(Task input Opens)
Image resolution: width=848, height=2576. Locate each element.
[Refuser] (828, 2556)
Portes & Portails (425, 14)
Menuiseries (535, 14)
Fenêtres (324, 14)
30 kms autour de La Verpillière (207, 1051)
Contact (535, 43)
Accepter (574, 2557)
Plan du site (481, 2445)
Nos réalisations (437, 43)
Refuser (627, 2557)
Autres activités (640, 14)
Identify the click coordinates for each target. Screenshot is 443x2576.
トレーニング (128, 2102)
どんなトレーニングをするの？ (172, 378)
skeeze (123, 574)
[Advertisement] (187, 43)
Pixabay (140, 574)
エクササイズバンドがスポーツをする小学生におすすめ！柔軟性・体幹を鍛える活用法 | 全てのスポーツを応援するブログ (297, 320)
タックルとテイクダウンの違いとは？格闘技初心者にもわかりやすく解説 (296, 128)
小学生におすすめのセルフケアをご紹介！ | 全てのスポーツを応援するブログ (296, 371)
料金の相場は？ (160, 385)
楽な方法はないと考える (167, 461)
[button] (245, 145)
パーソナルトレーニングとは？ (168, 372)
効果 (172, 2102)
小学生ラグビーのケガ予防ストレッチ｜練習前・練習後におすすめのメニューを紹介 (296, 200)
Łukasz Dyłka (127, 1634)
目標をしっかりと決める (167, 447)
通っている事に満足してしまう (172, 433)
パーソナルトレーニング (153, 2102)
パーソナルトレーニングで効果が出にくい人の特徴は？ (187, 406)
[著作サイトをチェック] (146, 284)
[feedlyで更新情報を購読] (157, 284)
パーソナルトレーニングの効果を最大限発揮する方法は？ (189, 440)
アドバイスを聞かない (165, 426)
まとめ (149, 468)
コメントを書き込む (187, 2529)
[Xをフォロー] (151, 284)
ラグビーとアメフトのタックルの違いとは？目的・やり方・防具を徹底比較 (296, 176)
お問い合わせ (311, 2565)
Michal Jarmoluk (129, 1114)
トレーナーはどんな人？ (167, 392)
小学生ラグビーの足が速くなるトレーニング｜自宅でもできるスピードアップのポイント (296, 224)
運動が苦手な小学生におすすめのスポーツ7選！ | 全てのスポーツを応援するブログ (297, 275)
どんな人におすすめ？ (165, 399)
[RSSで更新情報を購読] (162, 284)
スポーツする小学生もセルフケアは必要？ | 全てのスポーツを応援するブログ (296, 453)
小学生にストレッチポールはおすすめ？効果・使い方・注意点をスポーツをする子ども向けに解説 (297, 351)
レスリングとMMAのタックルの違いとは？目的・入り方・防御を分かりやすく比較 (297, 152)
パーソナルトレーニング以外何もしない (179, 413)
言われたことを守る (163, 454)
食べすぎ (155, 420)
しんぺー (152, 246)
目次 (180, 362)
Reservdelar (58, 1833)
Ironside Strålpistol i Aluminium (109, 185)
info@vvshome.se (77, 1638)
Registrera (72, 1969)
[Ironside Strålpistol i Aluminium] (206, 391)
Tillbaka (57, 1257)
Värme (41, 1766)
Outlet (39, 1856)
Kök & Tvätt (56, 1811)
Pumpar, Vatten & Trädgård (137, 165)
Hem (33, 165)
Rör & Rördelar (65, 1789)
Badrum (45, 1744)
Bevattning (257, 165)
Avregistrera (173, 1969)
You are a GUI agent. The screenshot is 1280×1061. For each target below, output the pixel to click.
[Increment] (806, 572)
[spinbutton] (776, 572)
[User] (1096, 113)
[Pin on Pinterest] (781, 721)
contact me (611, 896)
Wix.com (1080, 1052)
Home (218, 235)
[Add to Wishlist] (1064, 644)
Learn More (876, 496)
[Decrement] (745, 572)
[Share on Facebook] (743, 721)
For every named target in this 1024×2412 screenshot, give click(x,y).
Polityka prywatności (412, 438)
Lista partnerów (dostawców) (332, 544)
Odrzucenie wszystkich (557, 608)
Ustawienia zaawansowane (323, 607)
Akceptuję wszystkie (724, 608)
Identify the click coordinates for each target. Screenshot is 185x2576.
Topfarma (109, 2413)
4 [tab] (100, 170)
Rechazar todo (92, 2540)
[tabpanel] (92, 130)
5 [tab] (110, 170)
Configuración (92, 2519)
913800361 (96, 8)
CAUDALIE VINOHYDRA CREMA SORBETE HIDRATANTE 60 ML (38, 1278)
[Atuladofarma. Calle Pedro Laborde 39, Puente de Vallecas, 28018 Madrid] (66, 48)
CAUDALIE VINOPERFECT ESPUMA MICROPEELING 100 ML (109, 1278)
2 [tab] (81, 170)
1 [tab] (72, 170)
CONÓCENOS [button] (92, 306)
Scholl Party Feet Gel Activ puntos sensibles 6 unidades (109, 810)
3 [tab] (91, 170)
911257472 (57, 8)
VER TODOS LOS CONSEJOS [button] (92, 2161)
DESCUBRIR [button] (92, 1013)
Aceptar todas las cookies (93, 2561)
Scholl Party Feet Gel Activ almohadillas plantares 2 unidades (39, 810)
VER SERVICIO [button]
(Task input Closes)
= How to complete this task =
Report all lines of the data that include the word "CAUDALIE".

= Answer box =
CAUDALIE VINOHYDRA CREMA SORBETE HIDRATANTE 60 ML (38, 1278)
CAUDALIE VINOPERFECT ESPUMA MICROPEELING 100 ML (109, 1278)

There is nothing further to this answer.